------ Dataset ------

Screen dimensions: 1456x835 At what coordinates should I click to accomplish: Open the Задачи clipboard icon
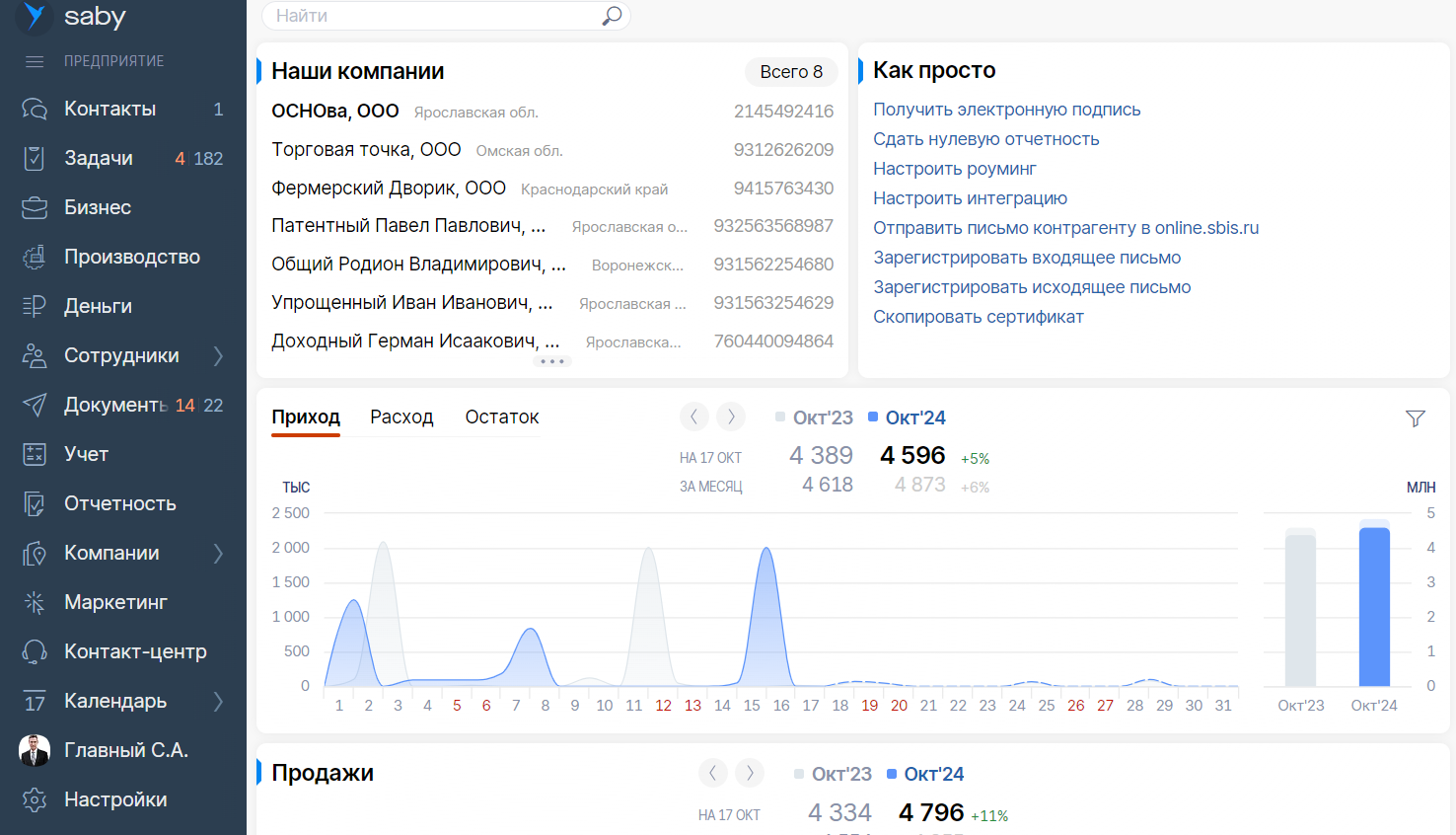[35, 158]
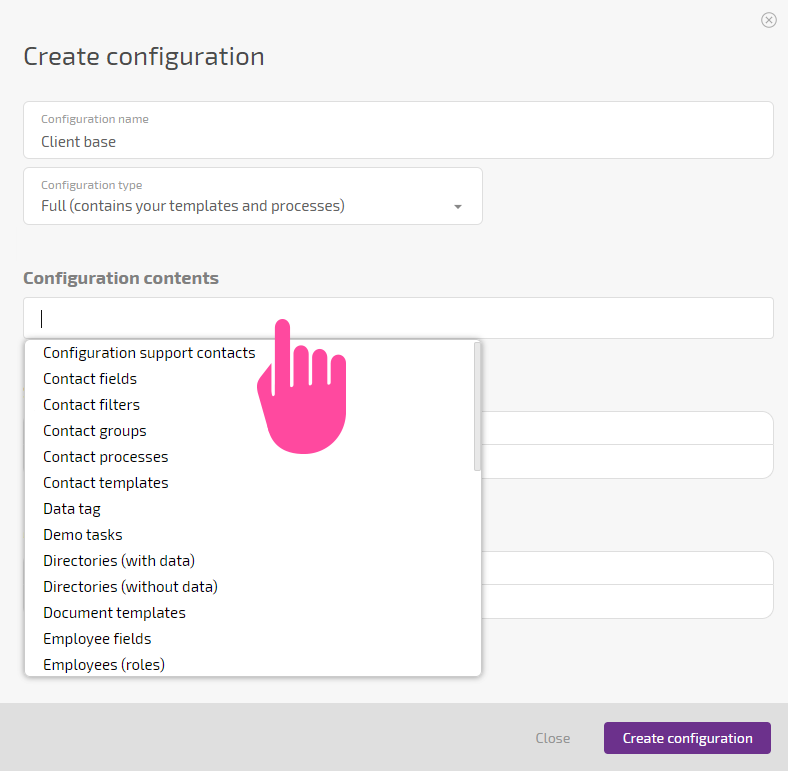Viewport: 788px width, 771px height.
Task: Click the purple Create configuration button
Action: 687,738
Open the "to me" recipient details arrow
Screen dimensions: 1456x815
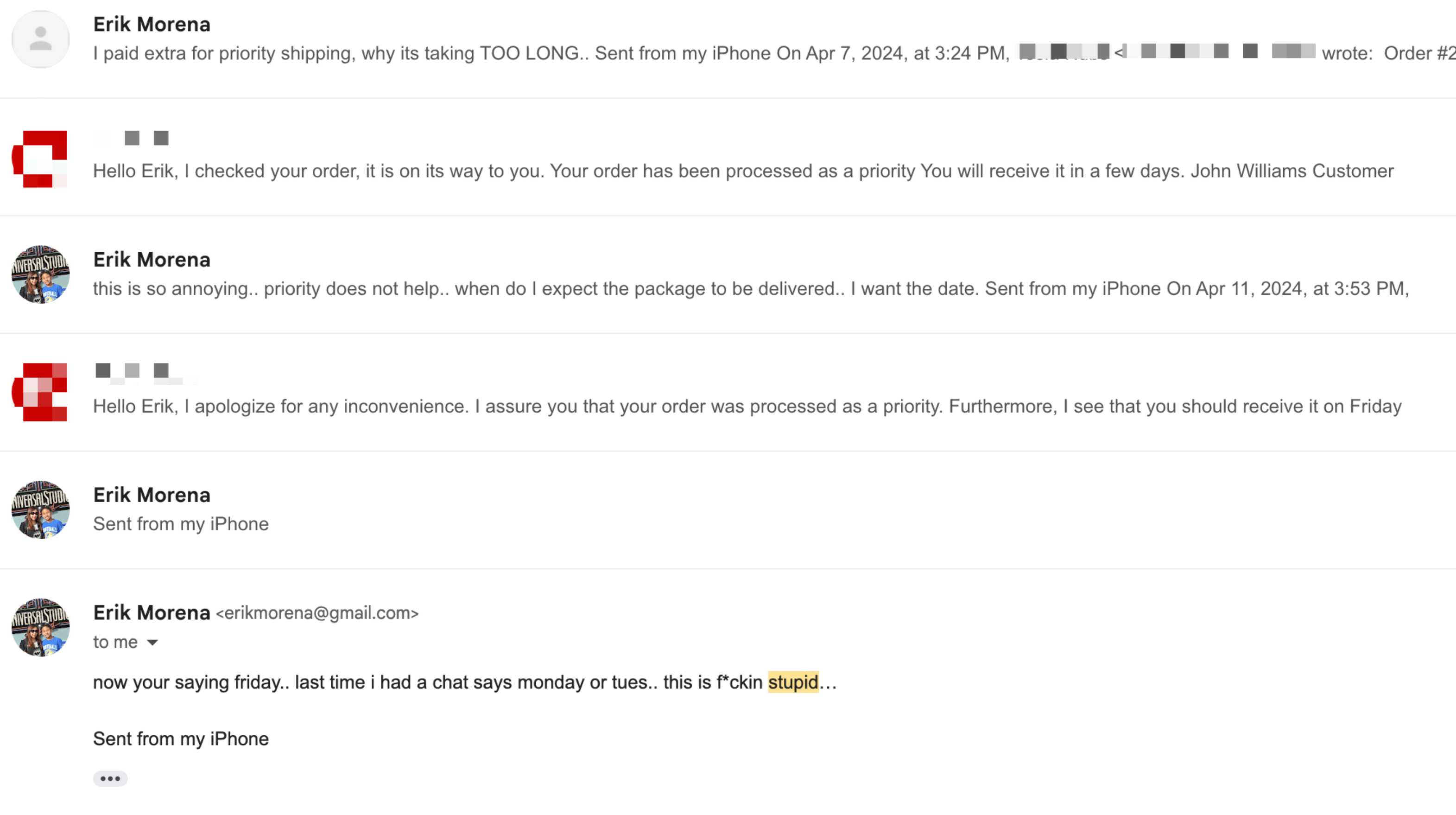coord(152,643)
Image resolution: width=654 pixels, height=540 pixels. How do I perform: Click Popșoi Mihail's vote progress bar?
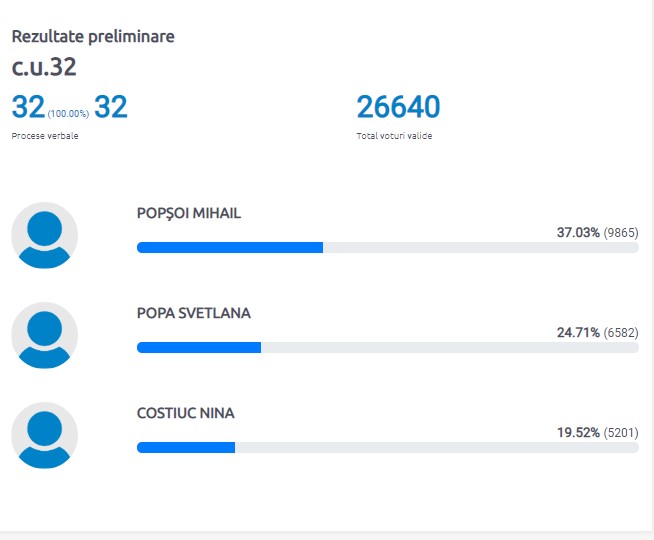(387, 247)
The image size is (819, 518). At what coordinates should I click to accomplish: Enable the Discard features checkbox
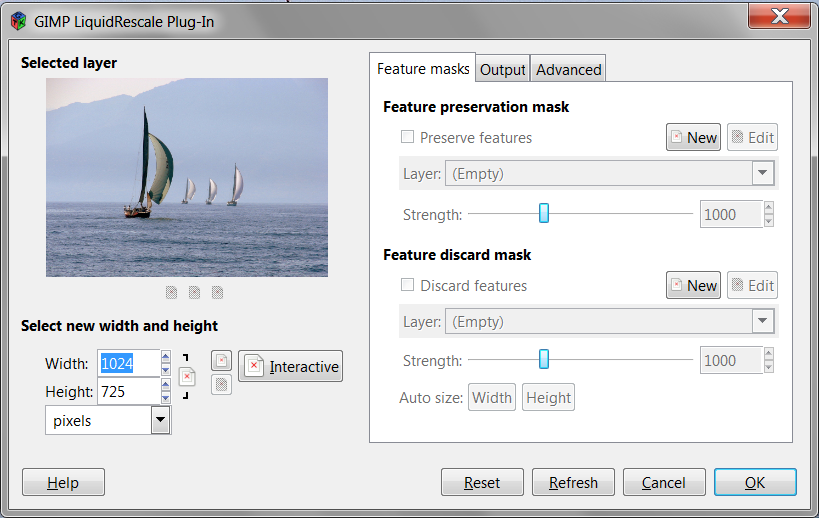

------

*Set problem*:
Retype all of the material above verbatim, leaving the pictures out of your answer.

*Answer to the task*:
Screen dimensions: 1456x835 At what coordinates should I click to accomplish: Open the Задачи clipboard icon
[35, 158]
Viewport: 788px width, 771px height.
Task: Click the purple Create configuration button
Action: 687,738
Open the "to me" recipient details arrow
Screen dimensions: 1456x815
coord(152,643)
Image resolution: width=654 pixels, height=540 pixels. How do I perform: Click Popșoi Mihail's vote progress bar?
(387, 247)
The image size is (819, 518). At what coordinates should I click to accomplish: Enable the Discard features checkbox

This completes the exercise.